Overview
Quality Assurance Manager Jobs in United States at Peak Claims Group, Inc.
Title: Quality Assurance Manager
Company: Peak Claims Group, Inc.
Location: United States
Company Description Peak Claims Group, Inc. is an independently owned claims management firm serving clients through a nationwide network of experienced claims professionals. The company delivers a broad range of services, including daily and catastrophe field adjusting, desk adjusting, and third-party administration. Peak Claims Group focuses on responsive, high-quality claims handling tailored to each client’s needs. The organization values professionalism, integrity, and efficient resolution of claims. Team members collaborate closely with carriers and partners to provide consistent, reliable outcomes.

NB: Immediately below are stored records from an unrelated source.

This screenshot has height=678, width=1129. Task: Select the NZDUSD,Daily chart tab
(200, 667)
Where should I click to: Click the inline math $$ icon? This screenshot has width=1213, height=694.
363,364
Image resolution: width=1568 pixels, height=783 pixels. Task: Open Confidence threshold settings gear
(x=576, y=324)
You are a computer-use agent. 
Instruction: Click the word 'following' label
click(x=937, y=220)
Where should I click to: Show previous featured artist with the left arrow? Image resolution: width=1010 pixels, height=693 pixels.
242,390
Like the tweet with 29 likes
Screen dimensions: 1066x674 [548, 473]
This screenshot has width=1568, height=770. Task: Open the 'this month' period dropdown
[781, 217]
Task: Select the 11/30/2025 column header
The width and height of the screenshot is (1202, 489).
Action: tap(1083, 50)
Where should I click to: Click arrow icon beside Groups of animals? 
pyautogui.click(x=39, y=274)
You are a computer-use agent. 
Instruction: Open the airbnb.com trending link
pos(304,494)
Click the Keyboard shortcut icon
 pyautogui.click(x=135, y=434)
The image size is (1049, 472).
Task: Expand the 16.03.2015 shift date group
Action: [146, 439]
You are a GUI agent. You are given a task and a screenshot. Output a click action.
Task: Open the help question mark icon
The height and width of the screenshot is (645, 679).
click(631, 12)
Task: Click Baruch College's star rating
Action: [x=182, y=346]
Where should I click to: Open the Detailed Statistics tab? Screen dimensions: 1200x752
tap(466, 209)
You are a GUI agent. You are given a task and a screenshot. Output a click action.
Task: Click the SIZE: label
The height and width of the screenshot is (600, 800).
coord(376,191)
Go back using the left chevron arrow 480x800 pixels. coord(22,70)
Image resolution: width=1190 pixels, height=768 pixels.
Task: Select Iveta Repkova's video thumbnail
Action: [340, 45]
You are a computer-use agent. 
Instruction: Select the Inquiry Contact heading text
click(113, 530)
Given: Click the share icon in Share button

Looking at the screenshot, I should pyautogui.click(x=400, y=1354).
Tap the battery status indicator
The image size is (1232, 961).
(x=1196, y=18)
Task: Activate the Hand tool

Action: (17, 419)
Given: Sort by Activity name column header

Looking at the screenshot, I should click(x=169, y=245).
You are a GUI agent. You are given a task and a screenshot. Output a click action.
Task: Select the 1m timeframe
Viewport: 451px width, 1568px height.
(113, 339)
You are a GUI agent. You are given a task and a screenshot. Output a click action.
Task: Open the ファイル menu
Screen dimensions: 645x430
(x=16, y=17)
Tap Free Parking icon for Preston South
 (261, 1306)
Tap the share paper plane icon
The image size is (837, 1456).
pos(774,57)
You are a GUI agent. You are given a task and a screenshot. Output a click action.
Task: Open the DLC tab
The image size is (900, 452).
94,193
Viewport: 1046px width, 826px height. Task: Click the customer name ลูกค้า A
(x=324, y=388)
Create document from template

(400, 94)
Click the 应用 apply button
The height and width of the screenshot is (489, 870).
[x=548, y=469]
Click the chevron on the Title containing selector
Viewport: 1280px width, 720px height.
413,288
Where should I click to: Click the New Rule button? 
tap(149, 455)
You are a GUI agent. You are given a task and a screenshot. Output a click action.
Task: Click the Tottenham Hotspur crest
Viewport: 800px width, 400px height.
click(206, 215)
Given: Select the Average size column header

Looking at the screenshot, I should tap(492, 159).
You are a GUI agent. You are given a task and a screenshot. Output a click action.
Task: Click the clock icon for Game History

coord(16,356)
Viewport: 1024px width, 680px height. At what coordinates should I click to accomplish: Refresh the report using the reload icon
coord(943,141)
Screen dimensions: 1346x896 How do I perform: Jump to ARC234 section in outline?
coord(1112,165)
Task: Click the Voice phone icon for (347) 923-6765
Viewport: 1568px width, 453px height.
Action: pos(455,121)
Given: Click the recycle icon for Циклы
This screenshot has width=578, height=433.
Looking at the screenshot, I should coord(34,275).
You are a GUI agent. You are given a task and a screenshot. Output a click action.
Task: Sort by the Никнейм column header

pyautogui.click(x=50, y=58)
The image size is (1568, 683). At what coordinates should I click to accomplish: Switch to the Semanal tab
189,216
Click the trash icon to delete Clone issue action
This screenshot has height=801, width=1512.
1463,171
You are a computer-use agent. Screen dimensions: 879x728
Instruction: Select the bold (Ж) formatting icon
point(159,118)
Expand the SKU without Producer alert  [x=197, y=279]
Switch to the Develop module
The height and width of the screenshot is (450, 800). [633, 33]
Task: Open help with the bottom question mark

Role Description This is a full-time, remote role for a Quality Assurance Manager at Peak Claims Group, Inc. The Quality Assurance Manager will develop, implement, and maintain quality standards, policies, and procedures for claims handling across field, desk, and TPA operations. Day-to-day responsibilities include reviewing claim files for accuracy, compliance, timeliness, and documentation quality, as well as identifying trends, gaps, and training needs. The role will collaborate with leadership, adjusters, and support teams to provide feedback, drive process improvements, and support audit readiness and regulatory compliance. The Quality Assurance Manager will prepare regular quality reports, track performance metrics, and lead initiatives to optimize service consistency and customer satisfaction.
Qualifications
- Demonstrated expertise in claims management and quality review within insurance, adjusting, or TPA environments.
- Strong skills in auditing, performance evaluation, root-cause analysis, and process improvement.
- Proficiency with claims management systems, reporting tools, and standard office software.
- Excellent written and verbal communication skills, with the ability to deliver clear, actionable feedback.
- Proven ability to work independently in a remote environment and manage multiple priorities and deadlines.
- Experience developing or supporting training programs, quality guidelines, and standard operating procedures.
- Familiarity with industry regulations, carrier requirements, and best practices in claims handling.
- Bachelor’s degree in business, insurance, or a related field, or equivalent professional experience; relevant certifications (e.g., AIC, CPCU) are a plus.